The pugio was a dagger carried by Roman soldiers. Like the gladius, the pugio was chiefly used for stabbing. One very famous occasion where multiple pugiones were utilized was the killing of Julius Caesar in 44 BC.

The term pugio is derived from the root peuĝ-, which means stab in Proto-Indo-European. It is the same root from which the English word pugilist (meaning boxer) is derived.

pugioThe pugio is often mentioned in texts written in the Roman Empire, such as texts by Cicero, Tacitus and Suetonius. The senator and historian Tacitus (circa 56 – circa 120 AD) does for instance write about a soldier that was executed for only wearing a pugio and not a sword while digging a trench.

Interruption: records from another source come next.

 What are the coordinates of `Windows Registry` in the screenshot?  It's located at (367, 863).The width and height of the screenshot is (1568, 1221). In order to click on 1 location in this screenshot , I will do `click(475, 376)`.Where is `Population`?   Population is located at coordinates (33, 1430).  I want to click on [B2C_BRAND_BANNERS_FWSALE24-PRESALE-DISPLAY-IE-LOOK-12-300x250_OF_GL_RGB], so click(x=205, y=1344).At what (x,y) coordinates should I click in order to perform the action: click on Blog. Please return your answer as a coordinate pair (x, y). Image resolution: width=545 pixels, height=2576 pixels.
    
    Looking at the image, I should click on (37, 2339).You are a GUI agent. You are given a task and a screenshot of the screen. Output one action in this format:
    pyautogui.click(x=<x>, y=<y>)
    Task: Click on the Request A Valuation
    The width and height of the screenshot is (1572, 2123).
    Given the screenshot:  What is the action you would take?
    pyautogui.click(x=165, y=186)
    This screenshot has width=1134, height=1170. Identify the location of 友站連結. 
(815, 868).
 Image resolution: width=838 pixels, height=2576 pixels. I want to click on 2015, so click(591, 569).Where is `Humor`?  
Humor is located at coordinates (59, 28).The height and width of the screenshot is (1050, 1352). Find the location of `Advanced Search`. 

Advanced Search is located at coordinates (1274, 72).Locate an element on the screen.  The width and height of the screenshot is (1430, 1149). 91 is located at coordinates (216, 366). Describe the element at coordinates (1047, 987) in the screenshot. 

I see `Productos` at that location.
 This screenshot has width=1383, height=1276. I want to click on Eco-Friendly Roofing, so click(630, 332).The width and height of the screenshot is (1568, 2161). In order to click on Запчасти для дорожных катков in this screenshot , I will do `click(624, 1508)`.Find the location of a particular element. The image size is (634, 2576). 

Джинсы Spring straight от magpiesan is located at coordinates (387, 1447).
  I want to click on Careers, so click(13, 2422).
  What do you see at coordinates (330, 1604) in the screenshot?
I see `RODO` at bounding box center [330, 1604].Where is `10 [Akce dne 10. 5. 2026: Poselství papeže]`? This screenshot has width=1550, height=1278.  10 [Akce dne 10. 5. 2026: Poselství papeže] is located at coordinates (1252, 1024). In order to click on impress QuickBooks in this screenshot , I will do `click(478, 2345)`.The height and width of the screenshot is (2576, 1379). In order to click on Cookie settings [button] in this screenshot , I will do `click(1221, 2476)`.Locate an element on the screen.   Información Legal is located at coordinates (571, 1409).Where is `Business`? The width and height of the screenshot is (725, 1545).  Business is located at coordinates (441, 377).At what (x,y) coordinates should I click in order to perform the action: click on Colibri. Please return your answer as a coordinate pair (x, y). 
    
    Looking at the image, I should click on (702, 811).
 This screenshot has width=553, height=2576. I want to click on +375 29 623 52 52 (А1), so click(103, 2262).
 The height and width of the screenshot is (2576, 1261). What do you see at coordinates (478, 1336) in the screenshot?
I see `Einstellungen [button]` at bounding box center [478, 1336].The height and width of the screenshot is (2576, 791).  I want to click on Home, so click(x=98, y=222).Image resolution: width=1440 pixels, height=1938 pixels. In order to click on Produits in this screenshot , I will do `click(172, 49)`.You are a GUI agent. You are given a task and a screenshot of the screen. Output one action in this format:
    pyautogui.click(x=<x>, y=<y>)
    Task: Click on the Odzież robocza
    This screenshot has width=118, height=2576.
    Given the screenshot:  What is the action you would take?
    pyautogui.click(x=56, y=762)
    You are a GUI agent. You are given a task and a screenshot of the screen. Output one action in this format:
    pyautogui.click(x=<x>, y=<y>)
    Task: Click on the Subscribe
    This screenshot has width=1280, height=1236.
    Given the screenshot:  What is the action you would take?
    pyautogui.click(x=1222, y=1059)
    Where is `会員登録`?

This is how the Roman writer Vegetius writes about the pugio in the 4th century BC:

A stroke with the edges, though made with ever so much force, seldom kills, …. On the contrary, a stab, though it penetrates but two inches, is generally fatal. … the body is covered while a thrust is given, and the adversary receives the point before he sees the sword. This was the method of fighting principally used by the Romans …

When we read texts by the Roman statesman Cicero (106 BC – 43 BC), the pugio comes across as a weapon favored when someone high-ranking is to be assassinated. A pugio was a small weapon that could easily be concealed in the folds of an upper-class Roman garment. When the Roman historian Seutonius (circa 69 – after 122 AD) writes about the killing of Julius Caesar, he says that all the attackers used pugiones, and that some of them later committed suicide with their pugio.

Roman pugiones in the 1st century AD

Early 1st century AD

pugio daggerA standard Roman pugio from the early 1st century AD would have a large blade and be 18 cm – 28 cm long and at least 5 cm wide.

There were two main blade configurations during this period:

  • Leaf-shaped. This type of blade would normally have a midrib standing out from the face.
  • Narrowing from the shoulders, then run parallel to about half the blade’s length, and then narrowing to a sharp point. This type of blade would normally have a sunken midrib with groves on either side.

The grip was riveted through the tang and through the shoulders of the blade.

The hilt was usually 10-13 cm long overall, with a fairly narrow grip. The hilt had two layers of horn, wood or bone sandwiching the tang. Each such layer was overlaid with a thin iron plate. On many pugiones, the hilt was adorned with silver inlay.

Changes during the 1st century AD

Just like many other types of equipment used by Roman soldiers, the pugio went through some notable changes during the first century. As early as the first half of the century, the rod tang was introduced and the practice of riveting the hilt through the shoulders of the blade vanished. Some rod tang pugiones from this century were extra narrow (some less wide than 4.5 cm) with little or no waisting. Rod tang pugiones without hardly any midrib also existed.

Later pugiones

Pugiones from the early 3rd century have larger blades than earlier pugiones, and typically have a crescent shaped pommel expansion on the handle.

The sheaths

Roman soldiers would wear their pugio in a sheath. Several different sheath configurations existed, with these three types being especially common:

First type

This sheath had a curving metal plate at the front and back, which surrounded a wooden lining. The metal of choice was usually iron.

This type of sheaths had round free-running suspension rings, which were attached by bifurgated mountings that were riveted on.

The metal plate that would be visible when the pugio was worn was usually adorned in some way, while the other plate was plain. The adornments could for instance be inlayings of silver or brass combined with colorful red, green or yellow enamel.

Second type

This sheath was made from wood, and covered with leather. A flat and heavily adorned metal plate was attached to the leather. The metal was usually iron, and the adornments were typically silver inlays and enamel.

The suspension rings, which were hinged to the sides of the sheath, looked a bit like small Roman military buckles.

On some sheaths of this type, tin was used for the inlays instead of silver, but that seems to have been rather unusual.

Third type

This type of sheath was made from iron. Two curved channels ran together at the lower end of the sheath, ultimately forming a flat round terminal expansion. At the middle and top of the sheath, there were horizontal bands keeping the channels together. To these bands, round suspension rings were attached.